| What to produce |
Repeat the listing that follows character for character, omitting images.

| The data |
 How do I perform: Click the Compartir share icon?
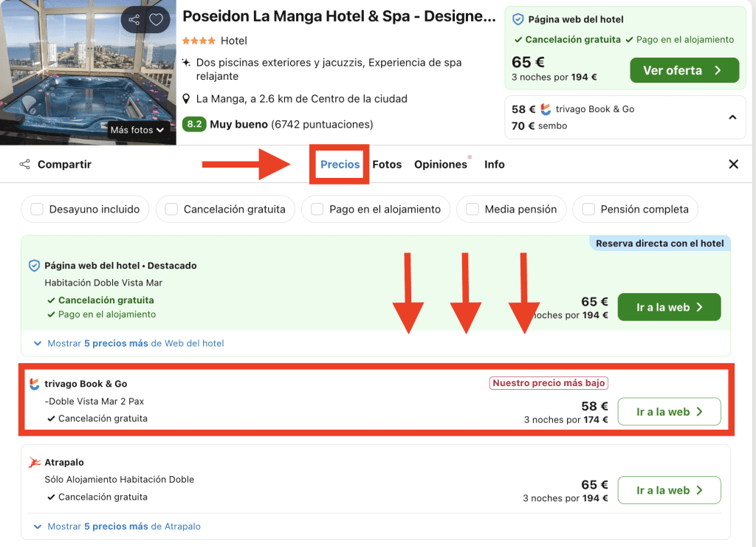click(25, 165)
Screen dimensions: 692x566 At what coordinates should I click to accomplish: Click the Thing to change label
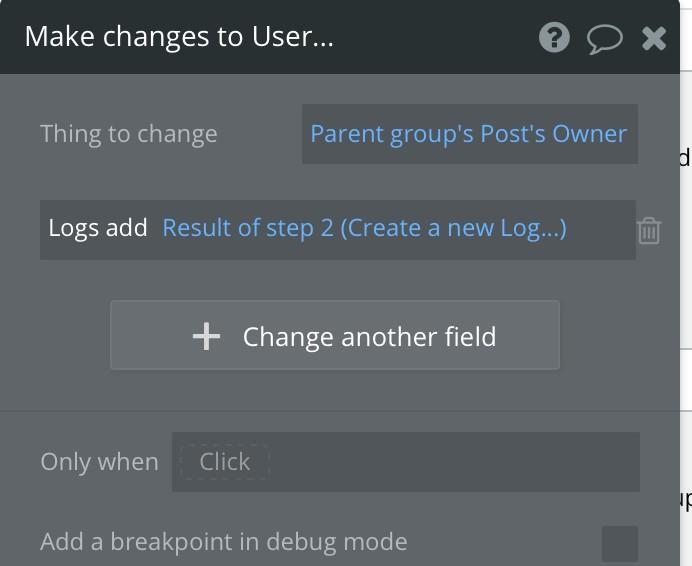click(x=129, y=134)
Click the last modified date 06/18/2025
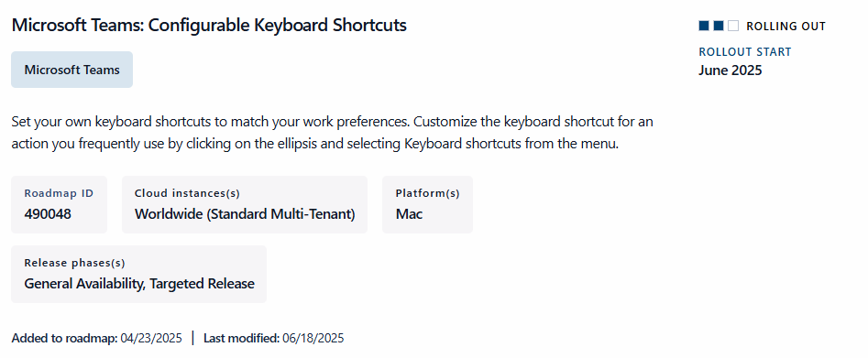Screen dimensions: 868x358 pyautogui.click(x=313, y=338)
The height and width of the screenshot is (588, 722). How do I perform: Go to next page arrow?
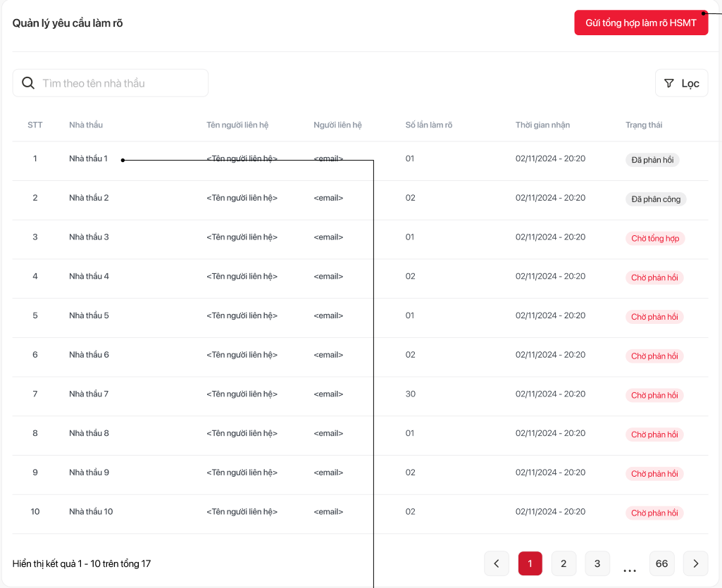pos(696,563)
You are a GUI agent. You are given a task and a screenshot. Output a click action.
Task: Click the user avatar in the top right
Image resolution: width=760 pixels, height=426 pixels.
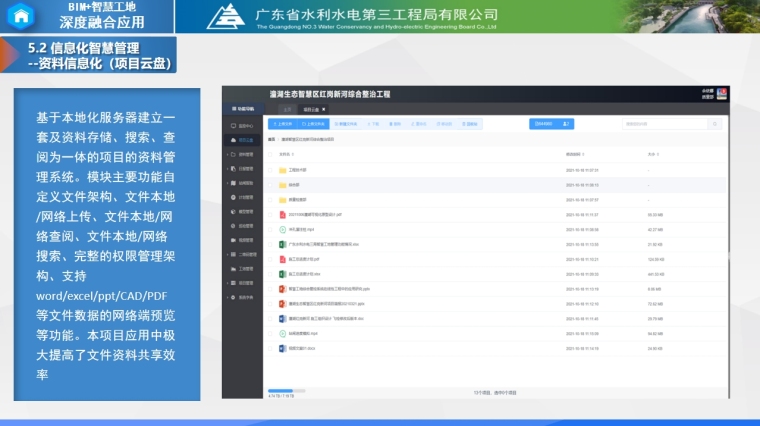point(721,94)
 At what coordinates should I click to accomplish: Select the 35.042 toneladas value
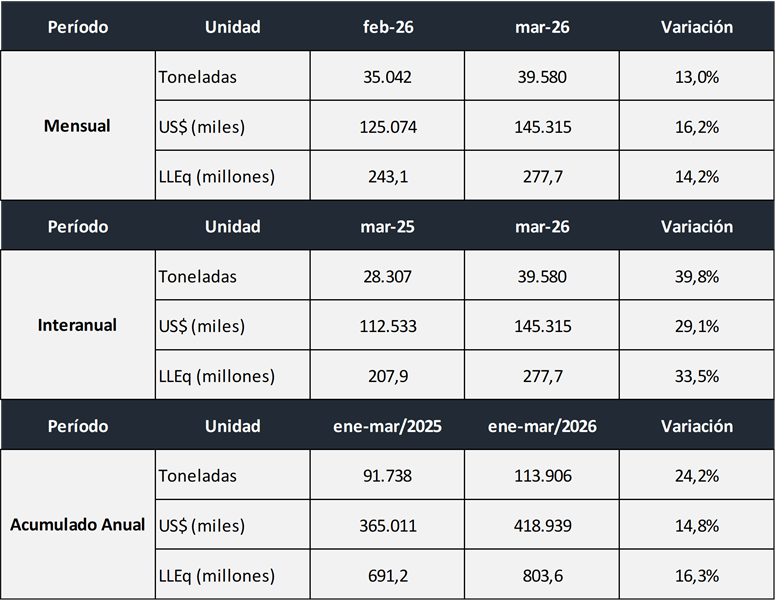point(387,77)
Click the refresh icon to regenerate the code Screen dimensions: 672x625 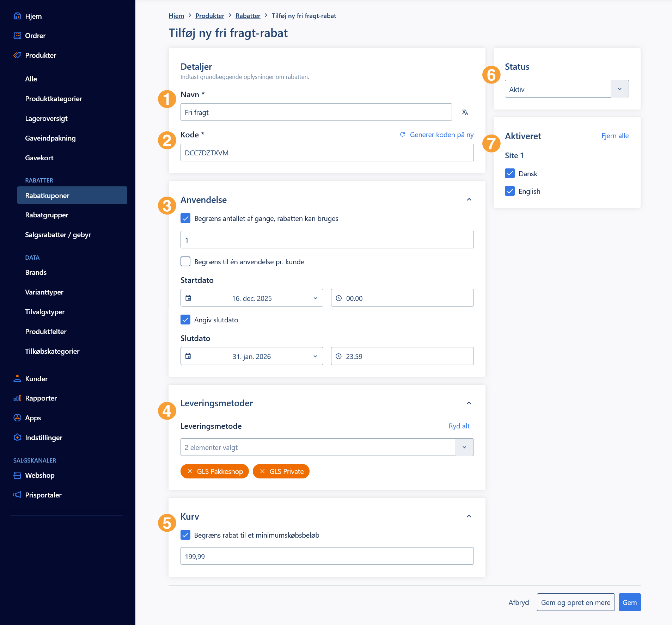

| Result of the exercise |
 How do I perform: Click the Compartir share icon?
click(25, 165)
Screen dimensions: 692x566 At what coordinates should I click to accomplish: Click the Thing to change label
click(x=129, y=134)
Click the last modified date 06/18/2025
Screen dimensions: 868x358 pyautogui.click(x=313, y=338)
The height and width of the screenshot is (588, 722). How do I perform: Go to next page arrow?
pos(696,563)
You are a GUI agent. You are given a task and a screenshot. Output a click action.
Task: Click the user avatar in the top right
Image resolution: width=760 pixels, height=426 pixels.
point(721,94)
 At what coordinates should I click to accomplish: Select the 35.042 toneladas value
point(387,77)
Click the refresh icon to regenerate the code Screen dimensions: 672x625 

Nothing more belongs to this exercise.